- [Work required] Quote every line of the entries below verbatim, omitting the pictures.

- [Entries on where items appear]
________

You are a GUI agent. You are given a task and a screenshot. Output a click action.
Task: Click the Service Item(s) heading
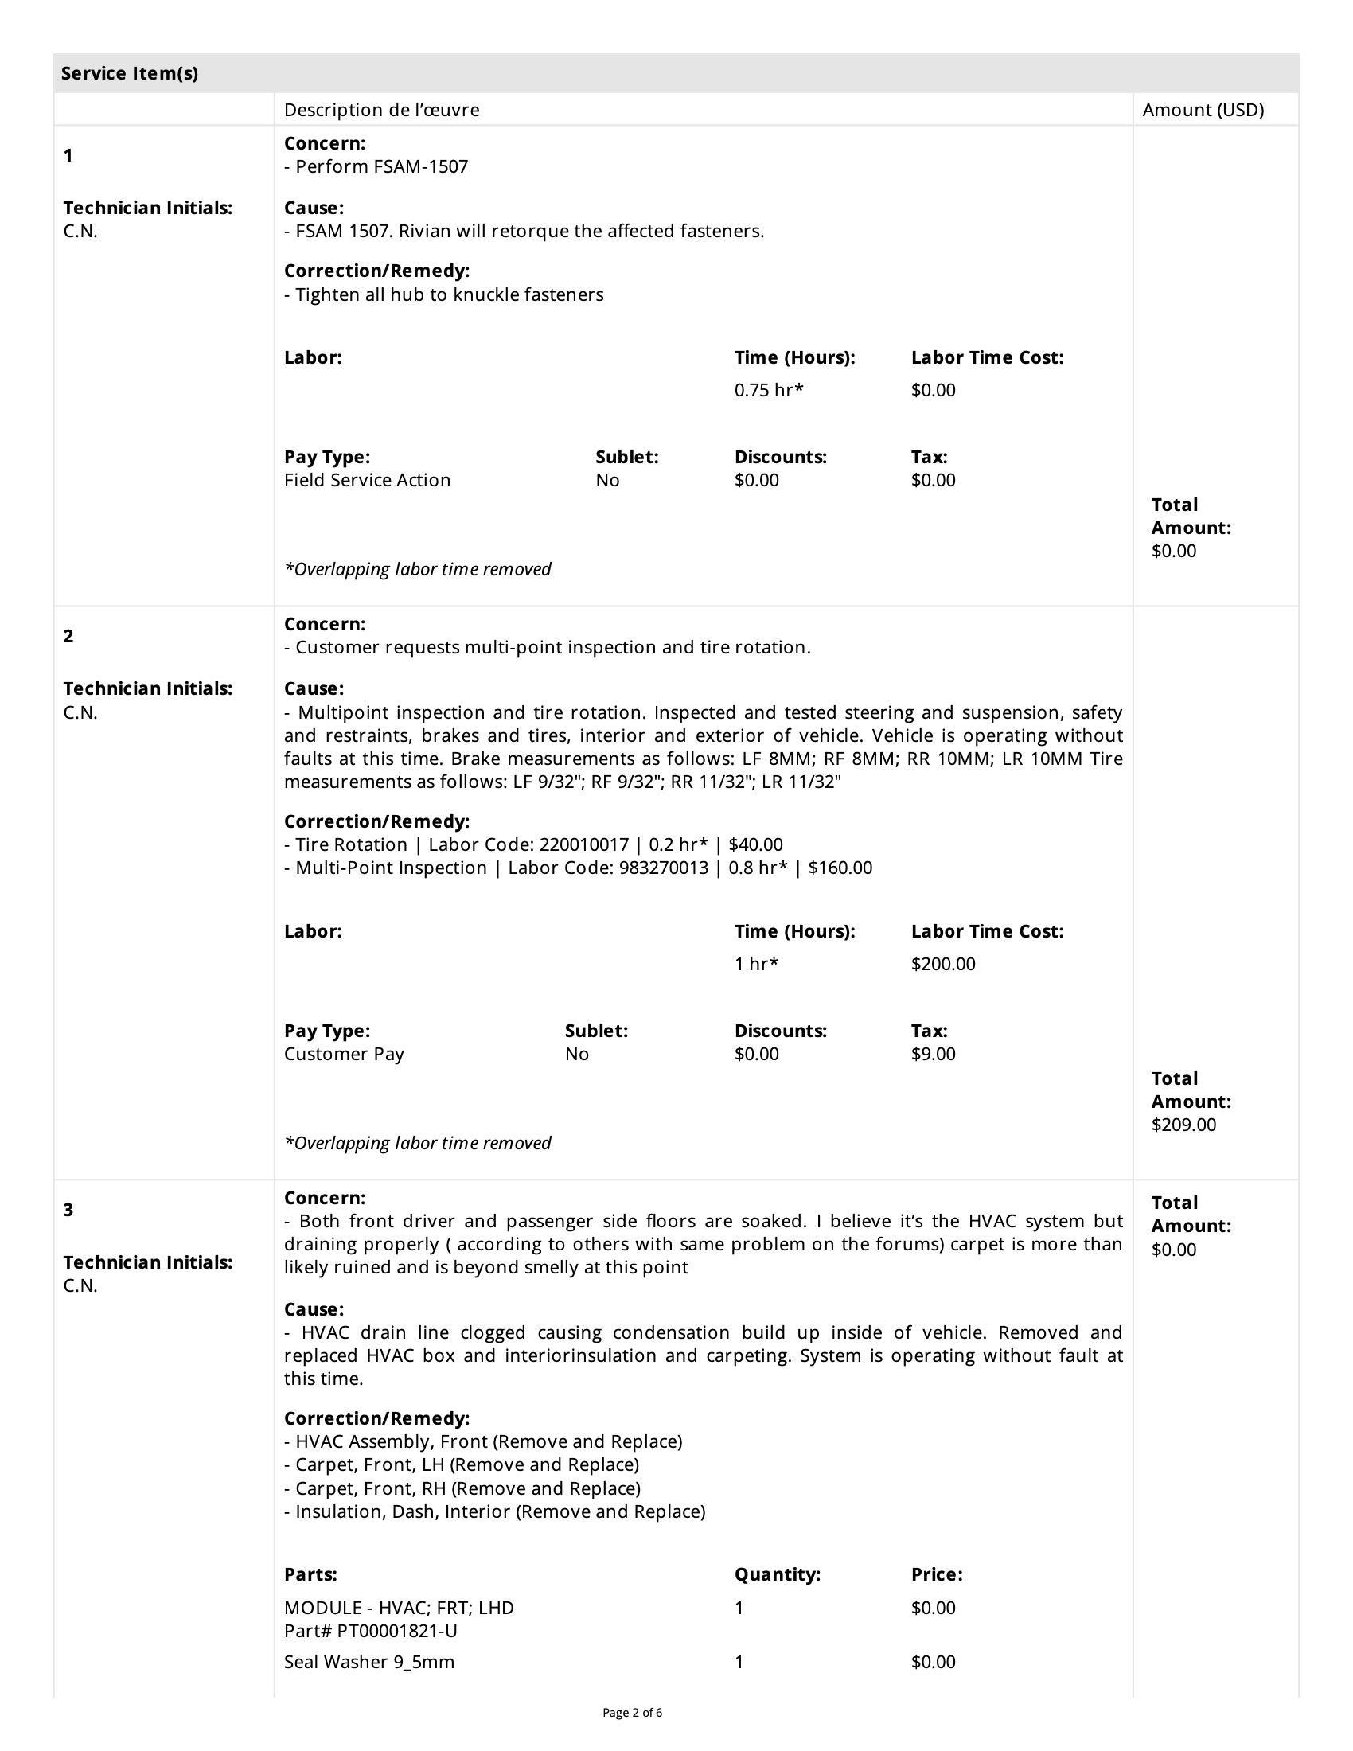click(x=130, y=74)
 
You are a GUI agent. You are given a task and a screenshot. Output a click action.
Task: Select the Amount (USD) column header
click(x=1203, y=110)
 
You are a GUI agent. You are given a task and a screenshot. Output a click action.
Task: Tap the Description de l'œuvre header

________

- [Answer to this problem]
You are a GUI agent. You are given a task and a screenshot. Output a click action.
Task: Click the Service Item(s) heading
click(x=130, y=74)
 
You are a GUI agent. You are given a task and a screenshot. Output a click action.
Task: Select the Amount (USD) column header
click(x=1203, y=110)
 
You are a GUI agent. You are given a task and a screenshot. Output a click action.
Task: Tap the Description de l'œuvre header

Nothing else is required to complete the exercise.